My best advice to anyone seeking a rheumatologist for the is to do your homework. Check to see if the physician is board certified in rheumatology. Most rheumatologists are internal medicine physicians with a sub-specialty of rheumatology. To be board certified they have to meet certain clinical guidelines of number of hours trained in rheumatology and they must pass the rheumatology examination. If they are a fellow of the American College of Rheumatology that means that they have paid membership to seek training and keep up with new developments in the field with others of the same specialty, but is not the same as being board certified. You can also call your state medical licensing board to ask if your physicians medical license is in good standing which may reveal if your physician has lost a malpractice suit, has restrictions on his/her license, or any disciplinary action. You can also check online sources such as vitals.com or healthgrades.com to see how patients rate the physician. In addition, be prepared for your appointment with a list of your current medication, a list of your current physicians and their demographic information, a list of your medical history that includes your allergies, surgical history, history of hospitalizations. Most of all, if you don’t feel the diagnosis you have been given feels right or you feel uncertain about the treatment plan or the physicians doesn’t listen to you or makes your feel they don’t have time for you please seek out another rheumatologist for a different patient/doctor relationship fit or a different opinion.

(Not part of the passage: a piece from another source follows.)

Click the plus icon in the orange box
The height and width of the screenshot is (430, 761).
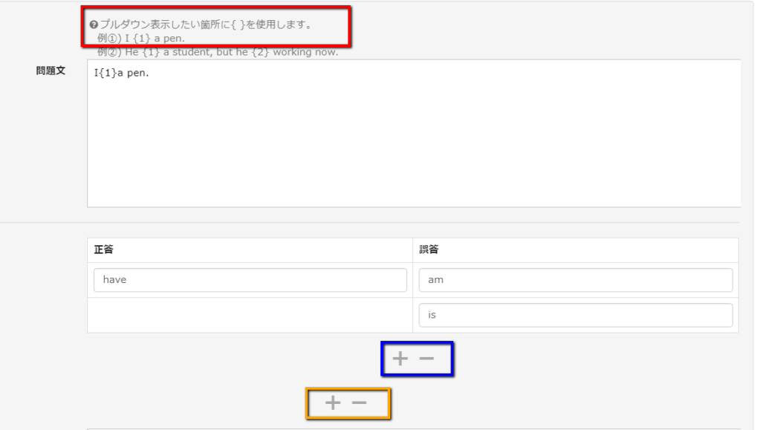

I’m currently seeking out my 4th rheumatologist. It is taxing but I’m paying for medical care and I deserve to make sure I have a physician who is interested in me, has time for me, and listens in addition to proving to me that they are a good clinician. As a nurse, I never understood patients who stayed with a doctor they didn’t like or felt dismissed them. In trying to advocate for patients, I came up with a great analogy that brings home the point that medical care is a service you pay for. I would ask my patient, “If you had a car that kept breaking down after taking it to your mechanic several times and that mechanic wouldn’t listen to you and kept charging you for services, would you keep taking your car to that mechanic?” The answer was usually a resounding, “no” and I’d point out then why do you value your car more than your body? Doctors are human and they are occasionally wrong. Don’t be afraid to exercise your patient rights and hire a physician that is qualified, with whom you have a rapport, and most importantly is someone you can trust.